A proto-omnivorous moment I had years ago took place in the home of a Palestinian farmer family in a village near Jenin. I had been helping their cooperative sell their fair trade olive oil in the States and was being hosted by this family during my first visit since the collaboration began. It was Id and they had just slaughtered a lamb and grilled it, serving it in small dark juicy chunks accompanied by a mouth-watering array of sauces, dips, spice mixes, pickles, yogurt, bread, and veggies. I ate a small amount (I remember exactly 5 pieces but may have projected that number onto the memory in retrospect). It was a space within which my commitment to vegetarianism did not feel as important as gratefully participating in the intimate, generous experience of this family’s celebration. I had been concerned that my stomach would be upset given that it had never had such things in any substantial quantity. I was totally fine.

Years later, I had the privilege of visiting the tiny magical universe of Sutton Island in the Gulf of Maine. My friends kayaked out to the big rock near the dock in front of our house and harvested some mussels.
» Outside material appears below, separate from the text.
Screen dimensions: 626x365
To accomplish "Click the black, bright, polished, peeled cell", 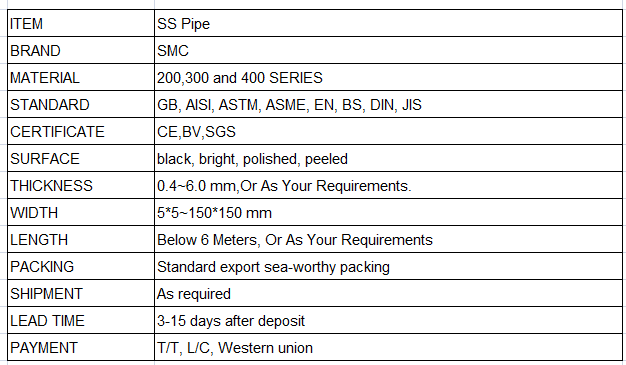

After they cleaned them on the front porch, we made paella with them, throwing them into the large pot, covering it, and as they were coaxed open by the steam, we smelled their oceanic juices seep out and infuse the rice and vegetables.

I knew that if I were to ever try eating mussels that THIS was the moment- mussels harvested by my friends’ hands in a small and sustainable amount, in the cleanest water I had ever been in. And I asked myself if eating a plastic-wrapped processed soy product could in any way, spiritually or nutritionally, feel better than eating these sea creatures freshly plucked from a rock. The answer was no. Thus began my more deliberate mission to expand my food experience to include animals. These were both experiences in which the values and logic of what was right to eat came into focus as more layered and complex than any YES/NO position on meat could encompass.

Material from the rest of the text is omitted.